A plunger lift is an artificial lift method of deliquifying a natural gas well. A plunger is used to remove contaminants from productive natural gas wells, such as water (in liquid, mist, or ice forms), sand, oil and wax.

The basics of the plunger is to open and close the well shutoff valve at the optimum times, to bring up the plunger and the contaminants and maximize natural gas production. A well without a deliquification technique will stop flowing or slow down and become a non-productive well, long before a properly deliquified well.

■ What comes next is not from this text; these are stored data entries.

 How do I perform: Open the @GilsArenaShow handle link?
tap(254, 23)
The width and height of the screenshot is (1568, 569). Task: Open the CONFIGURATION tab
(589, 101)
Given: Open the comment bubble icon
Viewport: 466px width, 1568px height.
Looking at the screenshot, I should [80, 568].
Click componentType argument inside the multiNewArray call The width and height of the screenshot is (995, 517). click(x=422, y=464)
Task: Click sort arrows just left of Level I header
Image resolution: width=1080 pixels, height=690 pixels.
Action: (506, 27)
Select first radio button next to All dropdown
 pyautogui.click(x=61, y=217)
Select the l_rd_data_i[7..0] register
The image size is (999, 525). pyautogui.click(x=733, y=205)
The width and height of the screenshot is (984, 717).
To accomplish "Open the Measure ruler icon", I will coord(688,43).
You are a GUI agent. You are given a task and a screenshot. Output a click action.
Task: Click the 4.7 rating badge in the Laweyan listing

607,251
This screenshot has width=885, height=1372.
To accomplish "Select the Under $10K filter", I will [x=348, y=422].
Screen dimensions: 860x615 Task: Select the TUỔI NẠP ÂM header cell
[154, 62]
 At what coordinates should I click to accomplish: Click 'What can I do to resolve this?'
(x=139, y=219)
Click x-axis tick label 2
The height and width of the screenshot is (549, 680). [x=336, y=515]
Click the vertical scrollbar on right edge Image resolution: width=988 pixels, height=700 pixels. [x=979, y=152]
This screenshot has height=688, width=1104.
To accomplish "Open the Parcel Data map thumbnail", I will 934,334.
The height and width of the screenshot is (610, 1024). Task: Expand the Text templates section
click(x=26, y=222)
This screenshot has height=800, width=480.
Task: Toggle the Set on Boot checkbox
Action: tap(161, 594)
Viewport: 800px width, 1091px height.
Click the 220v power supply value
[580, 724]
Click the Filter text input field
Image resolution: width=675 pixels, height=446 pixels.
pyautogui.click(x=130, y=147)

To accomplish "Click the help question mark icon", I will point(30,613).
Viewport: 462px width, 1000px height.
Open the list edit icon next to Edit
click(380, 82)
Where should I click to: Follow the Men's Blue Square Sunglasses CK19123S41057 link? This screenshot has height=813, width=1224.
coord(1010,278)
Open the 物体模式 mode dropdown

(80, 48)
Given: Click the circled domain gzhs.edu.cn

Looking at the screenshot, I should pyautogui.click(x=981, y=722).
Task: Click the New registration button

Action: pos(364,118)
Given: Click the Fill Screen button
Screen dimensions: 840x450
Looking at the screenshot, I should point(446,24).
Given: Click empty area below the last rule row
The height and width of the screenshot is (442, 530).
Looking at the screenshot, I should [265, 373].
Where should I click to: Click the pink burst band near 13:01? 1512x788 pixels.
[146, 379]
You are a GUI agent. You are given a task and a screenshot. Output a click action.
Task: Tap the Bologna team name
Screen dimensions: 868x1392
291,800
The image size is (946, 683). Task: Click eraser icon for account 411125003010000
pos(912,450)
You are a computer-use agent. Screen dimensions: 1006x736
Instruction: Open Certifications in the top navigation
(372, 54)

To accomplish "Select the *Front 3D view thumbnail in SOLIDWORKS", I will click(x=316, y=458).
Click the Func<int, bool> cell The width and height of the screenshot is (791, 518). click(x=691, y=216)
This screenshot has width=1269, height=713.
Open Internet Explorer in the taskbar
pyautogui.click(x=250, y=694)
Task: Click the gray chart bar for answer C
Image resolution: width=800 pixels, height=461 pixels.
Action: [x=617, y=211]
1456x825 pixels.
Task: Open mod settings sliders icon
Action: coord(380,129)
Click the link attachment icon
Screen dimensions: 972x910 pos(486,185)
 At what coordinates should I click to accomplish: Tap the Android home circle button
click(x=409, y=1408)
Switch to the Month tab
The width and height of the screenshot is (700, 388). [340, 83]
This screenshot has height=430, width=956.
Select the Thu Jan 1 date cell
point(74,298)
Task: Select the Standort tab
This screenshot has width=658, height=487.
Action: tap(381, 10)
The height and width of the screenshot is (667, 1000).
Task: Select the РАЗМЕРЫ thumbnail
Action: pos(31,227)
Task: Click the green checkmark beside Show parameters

The plunger lift has low energy cost, low environmental impact, low capital investment and low maintenance cost. Modern wellhead controllers offer a variety of criteria to control the plunger. The original controllers were just timers, with fixed open and close cycles.

Measuring the various pressures in the system allows intelligent and reactive control. The pressures often measured are casing, tubing, line, and differential (DP). The other items measured are plunger arrival times, flow rates, temperatures and status of various auxiliary equipment: oil tank level, compressor status.

==Open well criteria==
- Plunger drop timer - Minimum close time to allow the plunger to reach the bottom.
- Tube - Line pressure
- Casing - Line pressure
- Casing - Tubing pressure
- Load ratio (Casing-tubing) / (Casing - Line)
- Foss and Gaul equation
- Tubing pressure
- Casing pressure
- Static pressure
- External variables

==Close well criteria==
- Flow time
- After flow timer
- Turner/Coleman flow rate
- Load ratio
- Differential (DP)
- Flow rate
- Tubing - Line pressure
- Casing - Tubing pressure
- Casing pressure
- Static pressure
- Tubing pressure
- Line pressure

==Patents==
- Pat #1769637 10/20/1925
- Pat #1784096 07/23/1929
- Pat #1896232 11/21/1931
- Pat #2001012 03/21/1934
- Patent SU 171351.Priority 14/11/1963. Bulletin No,16 05/05/1969
- Pat #4150721 01/11/1978
- Pat #5957200 11/18/1997
- Pat #6209637 05/14/1999
- Pat #6467541 08/01/2000
- Pat #7270187 04/29/2003
- Patent RU 2214504. Flying valve, its detachable element and the method of wells operation. Priority 30.04.2002. Bulletin No. 29, 2003.